Article 5 of the NATO Treaty

The main reason for concern about an escalation is Article V of NATO’s founding treaty, a clause that has only been invoked once — after the 2001 terrorist attacks on the United States. NATO members “agree that an armed attack against one or more of them in Europe or North America shall be considered an attack against them all,” according to Article V. In such a case, NATO members must assist that ally by taking “such action as it deems necessary, including the use of armed force,” a report by MNSCBC explains.

But that’s unlikely. Why?

For starters, neither US nor Polish officials are eager to make this a bigger crisis than it needs to be, the MNSCBC reports. The US National Security Council and the Pentagon both stressed that there is still a lot we don’t know and that the origins of the blast in eastern Poland are still being investigated. On Twitter, Polish government spokesperson Piotr Müller stated that Prime Minister Mateusz Morawiecki had called an emergency meeting of national security and defence advisers and urged people not to spread unverified information.

NATO normally acts only by consensus, which means that all 30 members must agree. To get those countries to agree on something as important as invoking Article V, a much clearer indication that the attack on Poland was deliberate would be required.

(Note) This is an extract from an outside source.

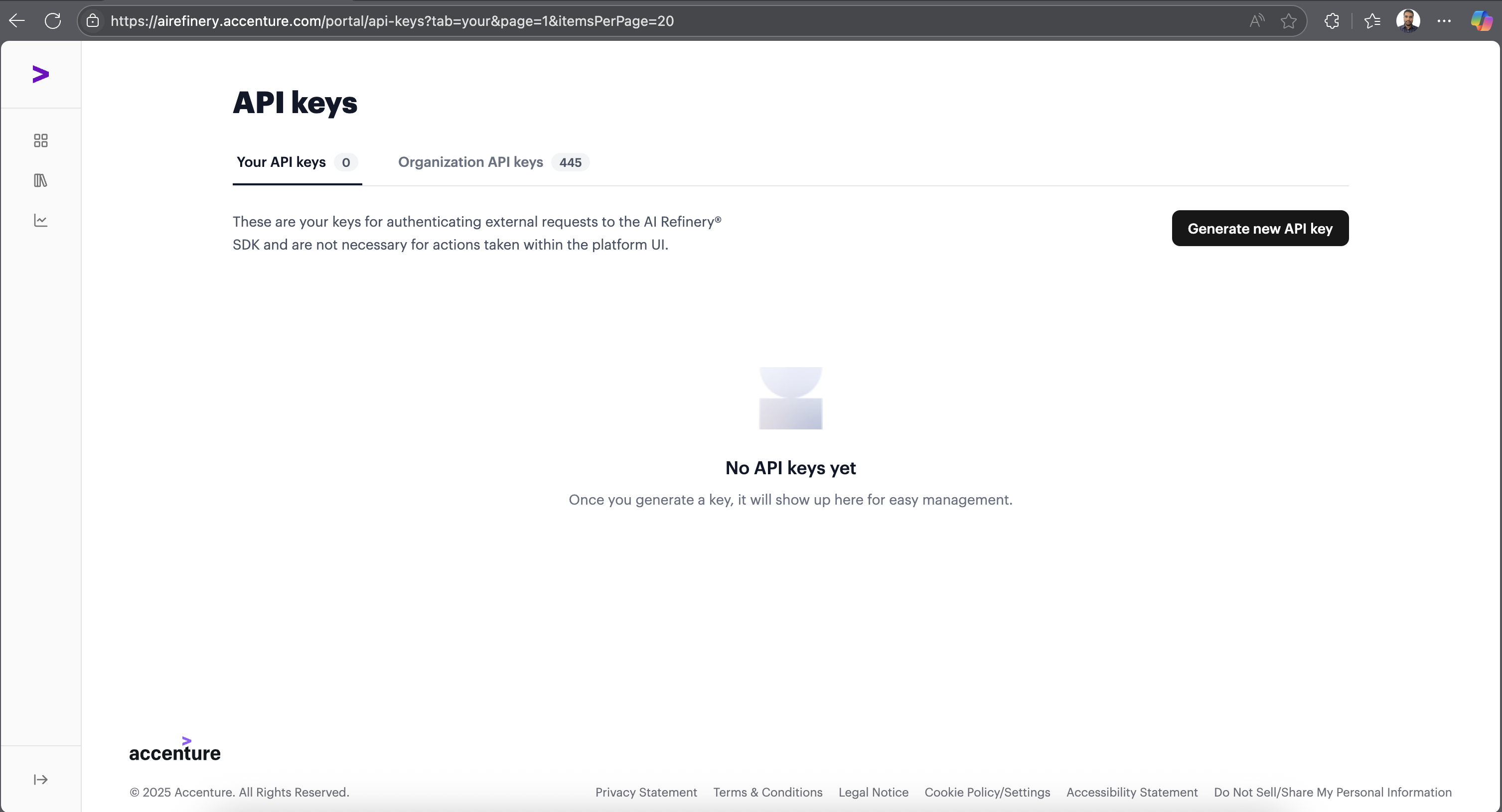Open the dashboard grid icon in sidebar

To that end, Poland announced on Tuesday that it would invoke Article IV of NATO’s charter, convening allies for consultations on next steps, reports said. President Joe Biden and US National Security Adviser Jake Sullivan have already spoken on the phone with their Polish counterparts.

What is Article 4?

The article allows NATO members to bring any issue of concern, particularly security, to the North Atlantic Council for discussion, VOA explains in a report. Article 4 does not imply that there will be immediate pressure to act.

Article 4 allows any member state to call a meeting of NATO members to “consult” if it believes its independence or security is under threat. It has rarely been used in practise, but it sends a strong message to the rest of the world that NATO is concerned about the situation.

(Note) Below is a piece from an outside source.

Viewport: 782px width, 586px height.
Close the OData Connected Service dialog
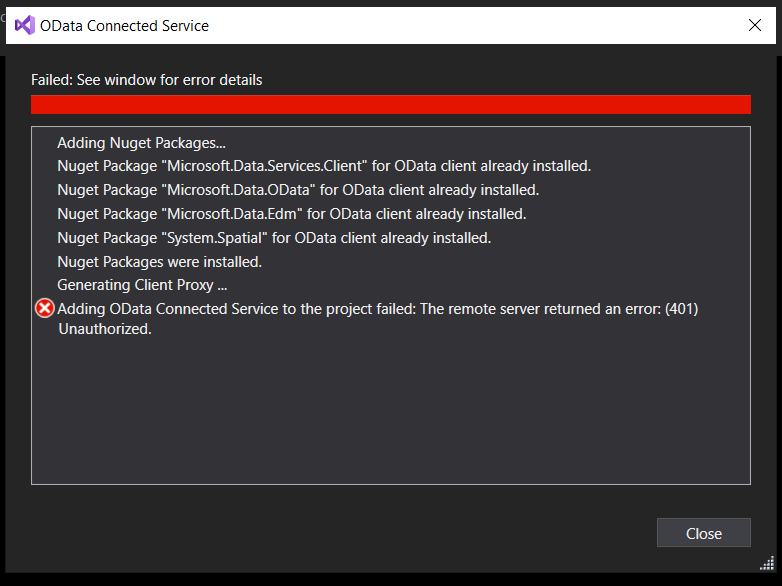pos(755,25)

According to The Washington Post, NATO has used Article 4 seven times since its inception in 1949. It was recently invoked by Latvia, Lithuania, Poland, Bulgaria, the Czech Republic, Estonia, Romania, and Slovakia to hold consultations regarding Russia’s invasion of Ukraine.

In 2015, Turkey invoked Article 4 after a suicide bombing on its border with Syria killed approximately 30 people. NATO then issued a strong condemnation, but that was about it.

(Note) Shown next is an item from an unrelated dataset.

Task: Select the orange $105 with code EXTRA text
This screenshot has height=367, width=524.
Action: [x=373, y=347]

What Have Russia and US Said?

The Russian Defense Ministry denied responsibility for “any strikes near the Ukrainian-Polish border” and stated that photos of alleged damage “have nothing to do” with Russian weapons.

The strike was revealed as Russia pounded Ukraine’s energy facilities with its most powerful missile barrage yet, hitting targets across the country and causing widespread blackouts. The barrage also had an impact on neighbouring Moldova. An official said the strikes knocked out a key power line that supplies the small nation, causing massive power outages.

President Biden, who is in Bali for the G20 summit, has promised “full US support for and assistance with Poland’s investigation,” as well as “reaffirmed the US’ ironclad commitment to NATO,” according to the Associated Press.